Kinshasa s’apprête à vivre une saison politique majeure avec l’élection imminente du nouveau président du Bureau de l’Assemblée nationale. Au sein de l’Union sacrée de la Nation (USN), la plateforme qui soutient le président Félix Tshisekedi, l’heure est aux calculs et aux ambitions, dans un climat marqué par de fortes rivalités internes.
Dans un communiqué publié jeudi 23 octobre, le secrétaire permanent de l’Union sacrée, le professeur André Mbata Mangu, a lancé officiellement l’appel à candidatures. Les députés membres de la majorité présidentielle disposent jusqu’à ce vendredi 24 octobre à 11h00 pour déposer leurs dossiers, comprenant notamment une lettre de motivation, un curriculum vitae et deux photos passeport.
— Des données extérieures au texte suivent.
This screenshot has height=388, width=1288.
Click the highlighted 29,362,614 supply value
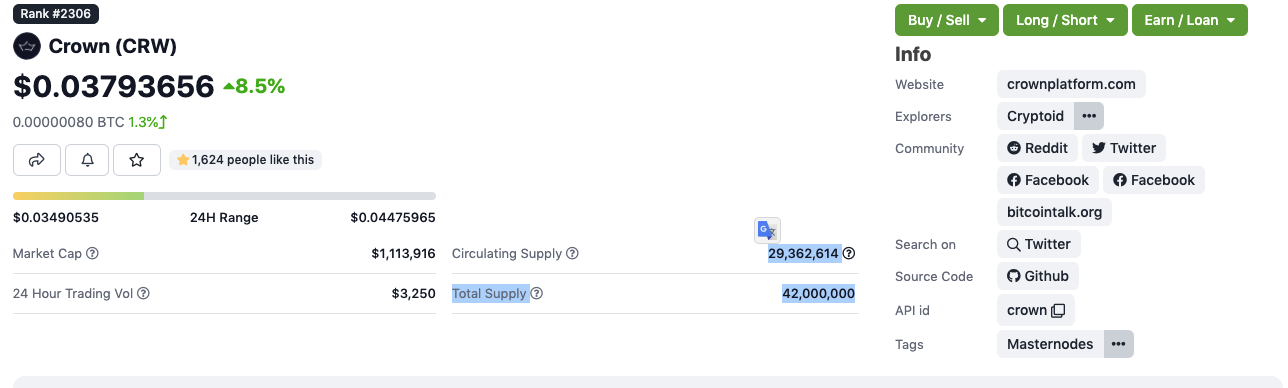point(804,254)
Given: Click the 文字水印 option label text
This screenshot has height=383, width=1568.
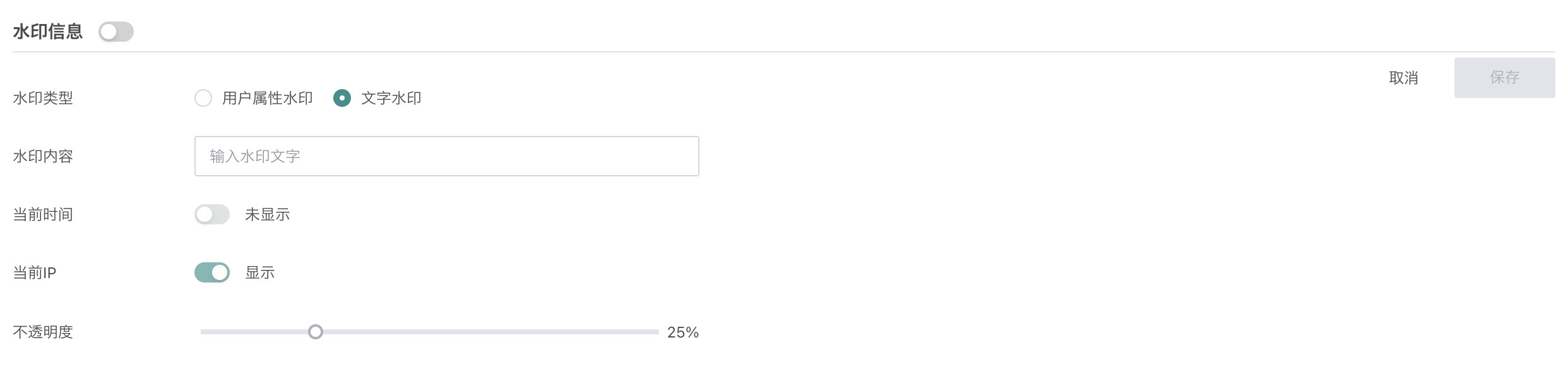Looking at the screenshot, I should click(x=391, y=98).
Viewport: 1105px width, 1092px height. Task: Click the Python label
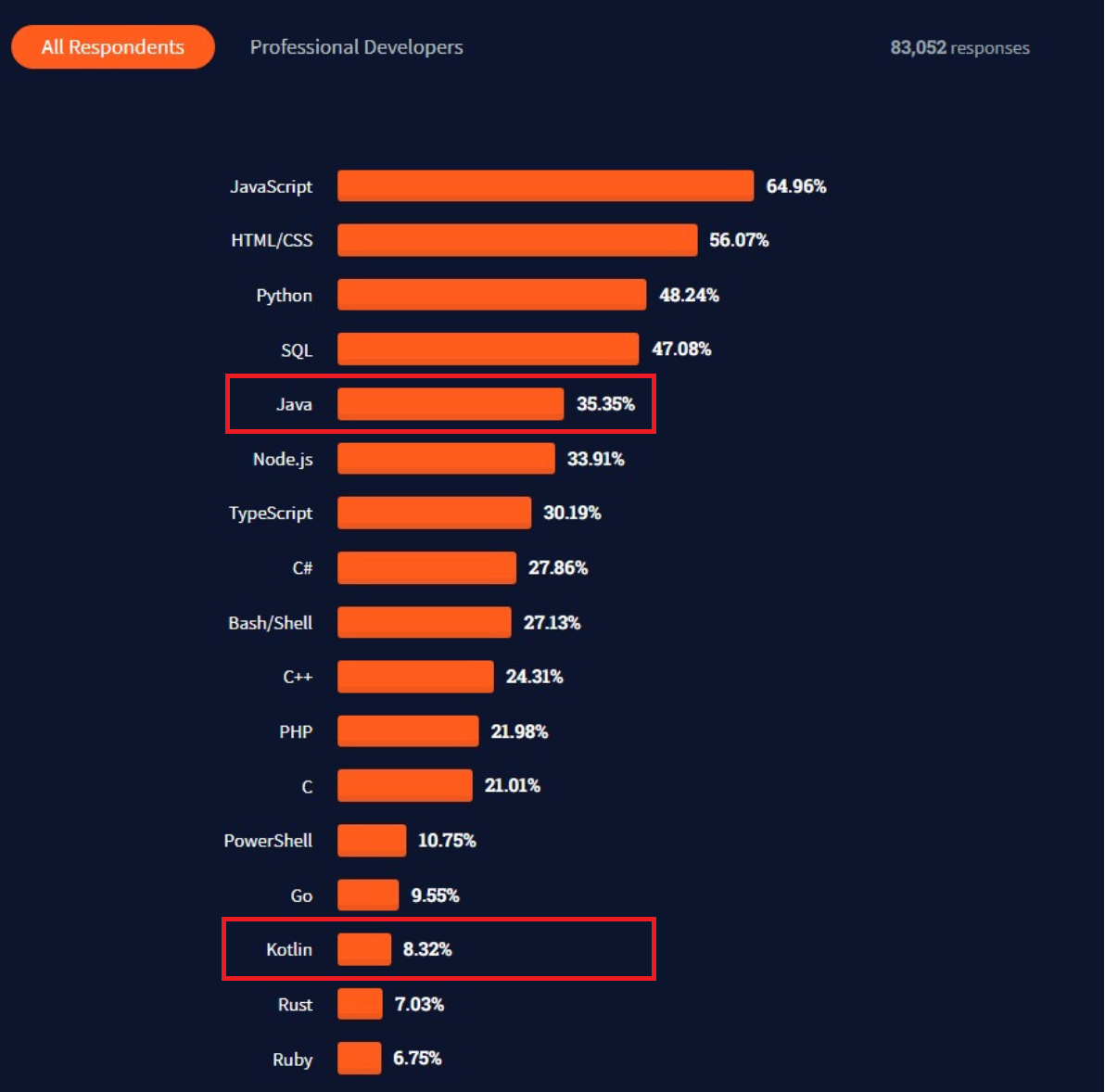click(284, 296)
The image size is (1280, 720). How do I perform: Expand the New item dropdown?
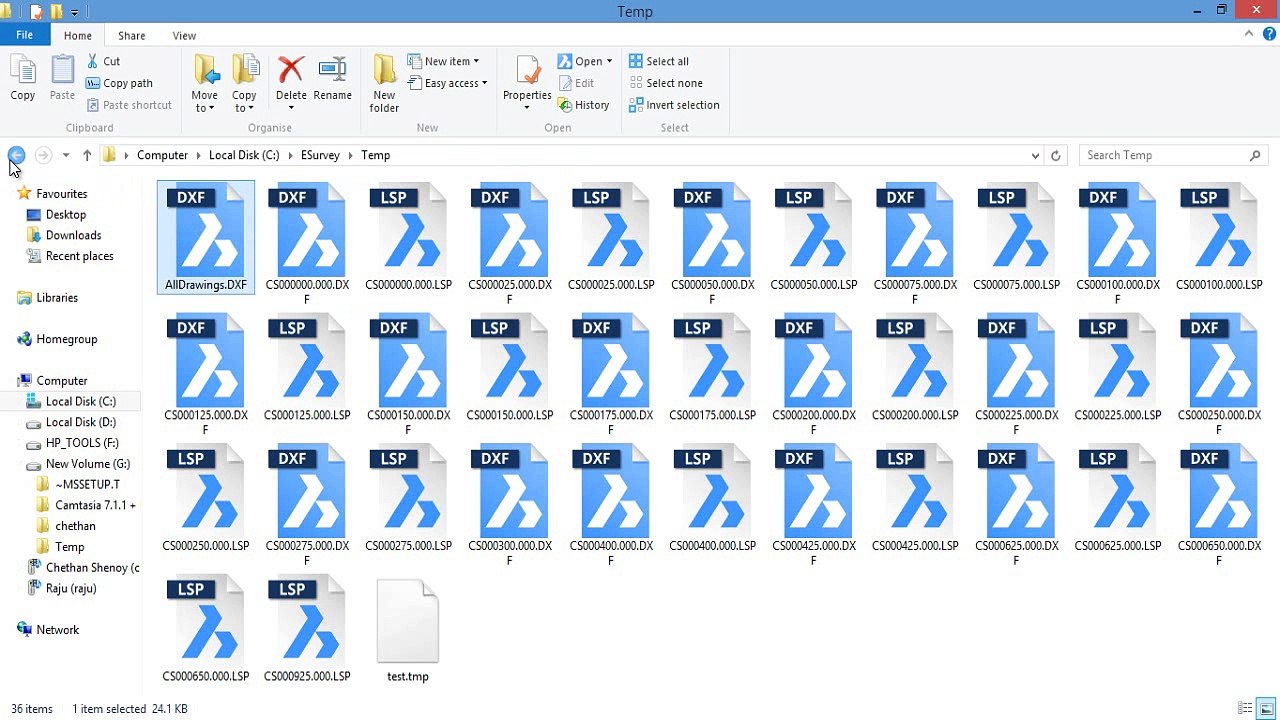point(443,61)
Une fois les candidatures reçues, elles seront soumises à la Haute Autorité politique de l’Union sacrée, seule compétente pour désigner le candidat officiel de la coalition au poste de président de l’Assemblée nationale. Cette élection fait suite à la démission de Vital Kamerhe, survenue il y a près d’un mois, après une série de pétitions internes exigeant son départ. Depuis, la course à sa succession s’est ouverte, attisant les convoitises au sein du camp présidentiel.
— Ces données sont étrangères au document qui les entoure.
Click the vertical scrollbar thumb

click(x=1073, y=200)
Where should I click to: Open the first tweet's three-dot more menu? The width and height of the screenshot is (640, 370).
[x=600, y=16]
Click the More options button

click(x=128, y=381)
Parmi les prétendants déclarés figurent Willy Mishiki et Christophe Mbose, tandis que le nom d’Aimé Boji, ancien ministre de l’Industrie, revient avec insistance. Ce dernier a quitté le gouvernement Suminwa II le 20 octobre dernier pour réintégrer l’hémicycle, un geste perçu comme une préparation stratégique à sa candidature. Mais au-delà des profils, l’enjeu de cette élection dépasse la simple compétence parlementaire. Elle met en lumière les équilibres politiques et géopolitiques au sein de la majorité, où chaque courant entend peser dans la désignation du futur président du perchoir.
Une chose est sûre : l’Union sacrée, pilier du pouvoir de Félix Tshisekedi, joue ici une partie déterminante pour maintenir son unité — ou exposer ses fractures.